● GIVEN PROBLEM 1
Quote the excerpt on the optical measurement setup word for word, everything from "Experimental layout" down to "of the particle).".
● GIVEN PROBLEM 2
In the excerpt on the optical measurement setup, what is the distance from the lens to the reference plane?

● EXCERPTED TEXT
Additionally, as shown in Fig. 3, the resulting out-of-plane displacement w produces an in-plane displacement \( \varDelta \overrightarrow{r}=\left(\varDelta u,\varDelta \mathrm{v}\right) \), caused by the viewing angle of the object from camera C (Sutton et al. 2008; Sesé et al. 2014a, b). This in-plane displacement affects the in-plane measurements given by DIC. From Fig. 3, the introduced error is given by \( \varDelta \overrightarrow{r}=w\overrightarrow{r}/D \), where \( \overrightarrow{r}=\left(x,y\right) \) contains the radial coordinates of an object point, in the reference plane. In this way, the compensated values of the in-plane displacement (u_c, v_c) become u_c = u − Δu = u − wx/D and v_c = v − Δv = v − wy/D.

Fig. 3.

Biased in-plane error, \( \varDelta \overrightarrow{r}=\left(\varDelta u,\varDelta \mathrm{v}\right) \), arising from the out-of-plane component of displacement w

Experimental layout

Optical setup

The optical setup incorporates a RGB high-speed camera (Photron Mini UX100) operating at 2000 fps, with a spatial resolution of 1280 × 1024 pix. The camera includes a RGB Bayer filter. Additionally, two light sources are integrated, a 3000-lumen WXGA projector (Epson PowerLite 1776W), and a matrix of 20 × 25 40-mW red LEDs, for FP and DIC, respectively. Besides, an imaging lens of focal distance of 17 mm is used (Canon TS-E 17mm). The lens-to-reference plane distance is specified as 93 cm, so that a field of view of 70 cm is attained. The mean angle of projection is 14°. The period of the projected period is chosen as 6 mm, so that it is slightly larger than the average size of granular sieved material (which is −2ϕ, where ϕ =  − log₂d, with d being the diameter of the particle).

The out-of-plane displacement is obtained by Eq. (12), and for the calculation of the in-plane component, a commercial software package is employed (proVision-XS PIV, from IDT), where subimages of 24 × 24 pix are used. Color correction and in-plane correction are implemented as described in the “Simultaneous implementation of FP and DIC” section.

● STORED DATA
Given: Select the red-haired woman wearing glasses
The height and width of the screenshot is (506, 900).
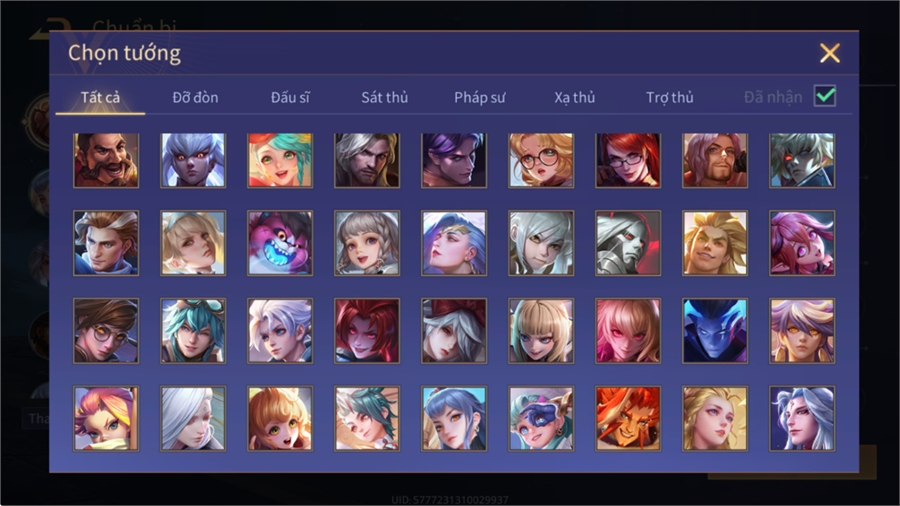Looking at the screenshot, I should (x=628, y=160).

● EXERCISE RESULT 1
Experimental layout

Optical setup

The optical setup incorporates a RGB high-speed camera (Photron Mini UX100) operating at 2000 fps, with a spatial resolution of 1280 × 1024 pix. The camera includes a RGB Bayer filter. Additionally, two light sources are integrated, a 3000-lumen WXGA projector (Epson PowerLite 1776W), and a matrix of 20 × 25 40-mW red LEDs, for FP and DIC, respectively. Besides, an imaging lens of focal distance of 17 mm is used (Canon TS-E 17mm). The lens-to-reference plane distance is specified as 93 cm, so that a field of view of 70 cm is attained. The mean angle of projection is 14°. The period of the projected period is chosen as 6 mm, so that it is slightly larger than the average size of granular sieved material (which is −2ϕ, where ϕ =  − log₂d, with d being the diameter of the particle).

● EXERCISE RESULT 2
The lens-to-reference plane distance is 93 cm.